About once a week, my legges taken me (in a Middle English sort of way) over to lunch in the common room of our Department of Agriculture, where a kindly member of staff leaves copies of journals for us to read.  One that has taken my interest recently is the June 2009 issue of Trends in Ecology and Evolution, in which I have read two reviews whose contents I will summarize.  The first of these is:

The jellyfish joyride: causes, consequences and management responses to a more gelatinous future

by Anthony J. Richardson, Andrew Bakun, Graeme C. Hays and Mark J. Gibbons http://dx.doi.org/10.1016/j.tree.2009.01.010 

Abstract: Human-induced stresses of overfishing, eutrophication, climate change, translocation and habitat modification appear to be promoting jellyfish (pelagic cnidarian and ctenophore) blooms to the detriment of other marine organisms. Mounting evidence suggests that the structure of pelagic ecosystems can change rapidly from one that is dominated by fish (that keep jellyfish in check through competition or predation) to a less desirable gelatinous state, with lasting ecological, economic and social consequences. Management actions needed to stop such changes require tactical coping strategies and longer-term preventative responses based on fundamental and targeted research on this understudied group.
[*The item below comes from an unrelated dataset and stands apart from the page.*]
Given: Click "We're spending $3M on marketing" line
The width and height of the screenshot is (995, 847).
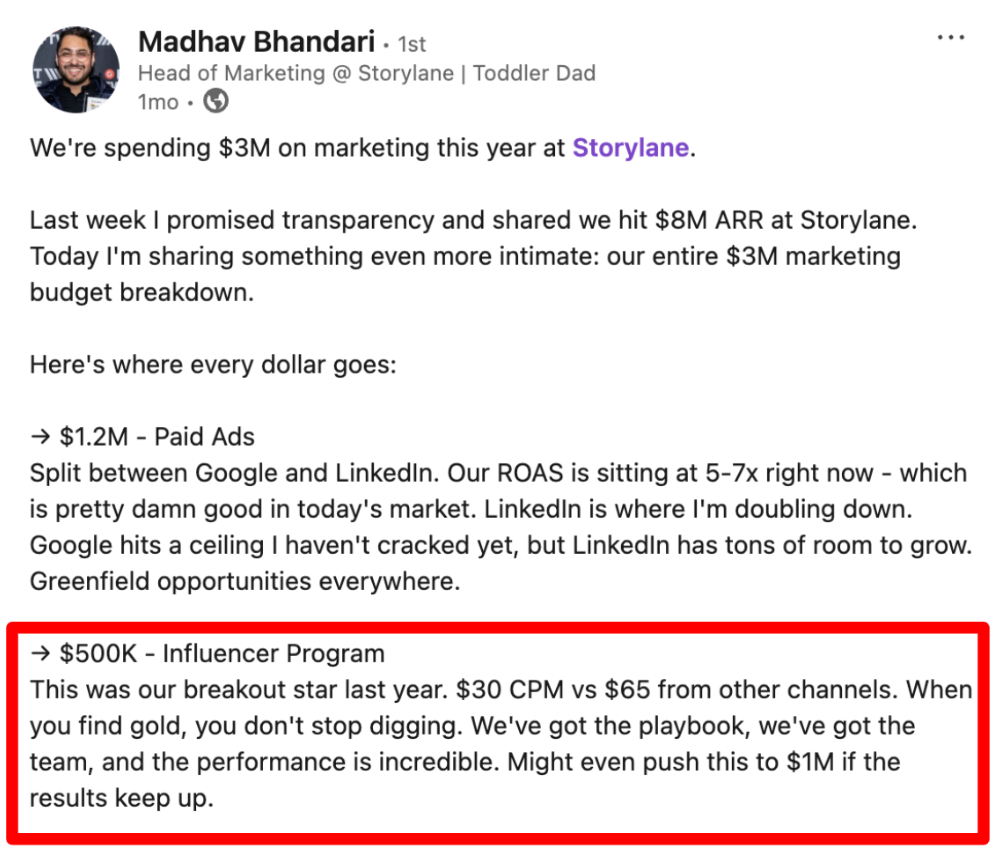Looking at the screenshot, I should pos(298,148).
Jellyfish outbreaks don’t occur everywhere.  In some places human predation on fish-eating fish has allowed plankton-eating fish to multiply and consume the jellyfish larvae.  But in others, the bigger fish that eat the jellyfish have gone, allowing the jellies to eat the young fish.  Jellyfish are tough creatures that can survive in environments that have been rendered hostile by fertilizer run-off or climate-related environmental change.  The authors suggest that:

The potentially durable switch to a jellyfish-dominated system is reminiscent of the ancient, rudimentary ecosystems of the Cambrian, and has convinced some authors and that human stressors are propelling marine ecosystems ‘way back to the future’
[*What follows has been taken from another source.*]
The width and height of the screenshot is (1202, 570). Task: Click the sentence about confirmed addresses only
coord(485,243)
and quote Weiss, K.R. in A primeval tide of toxins (LA Times, 30 July 2006):

 ‘My kids will tell their children: eat your jellyfish!’

The second of these reviews is:

Unicolonial ants: where do they come from, what are they and where are they going?
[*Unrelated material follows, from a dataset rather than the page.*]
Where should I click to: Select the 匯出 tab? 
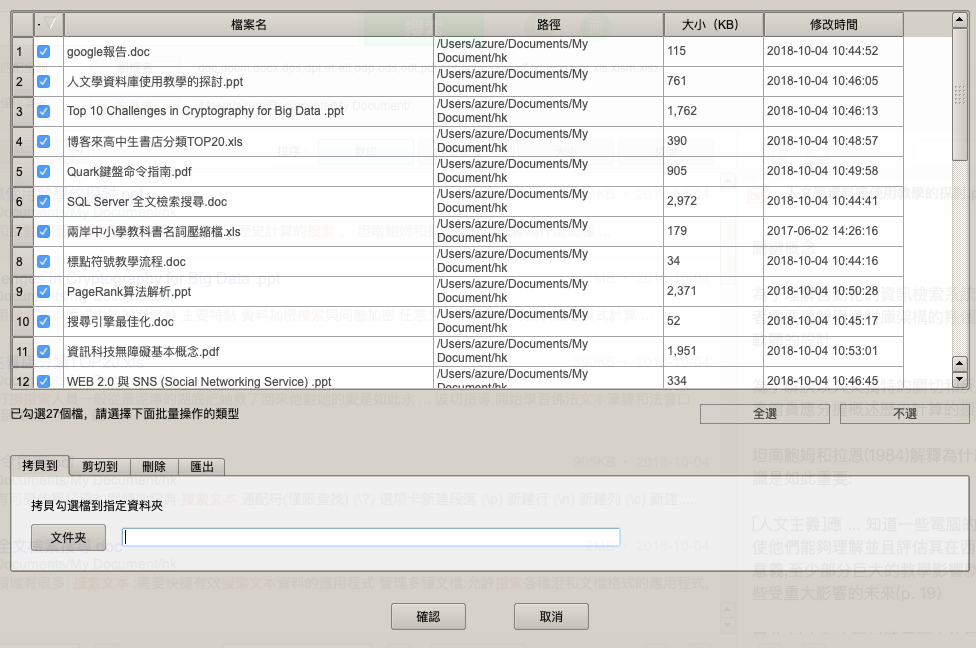point(202,466)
Heikki Helanterä, Joan E. Strassmann, Juli Carrillo and David C. Queller http://dx.doi.org/10.1016/j.tree.2009.01.013

Abstract: Unicolonial ant populations are the most extensive cooperative units known in nature, forming networks of interconnected nests extending sometimes hundreds of kilometers. Within such a supercolony, worker altruistic behavior might be maladaptive, because it seems to aid random members of the population instead of relatives. However, recent genetic and behavioral data show that, viewed on a sufficiently large scale, unicolonial ants do have colony boundaries that define very large kin groups. It seems likely that they are family groups that continue to express their kin-selected behavior as they grow to extreme sizes. However, at extreme sizes, kin selection theory predicts that these behaviors are maladapted and evolutionarily unstable, a prediction that is supported by their twiggy phylogenetic distribution.

In other words, these huge ant colonies seem to be an evolutionary dead end.  Might I, indulging in a little ‘Social Darwinism’, be so bold as to suggest that mega-corporations and giga-banks are likewise on the road to ruin?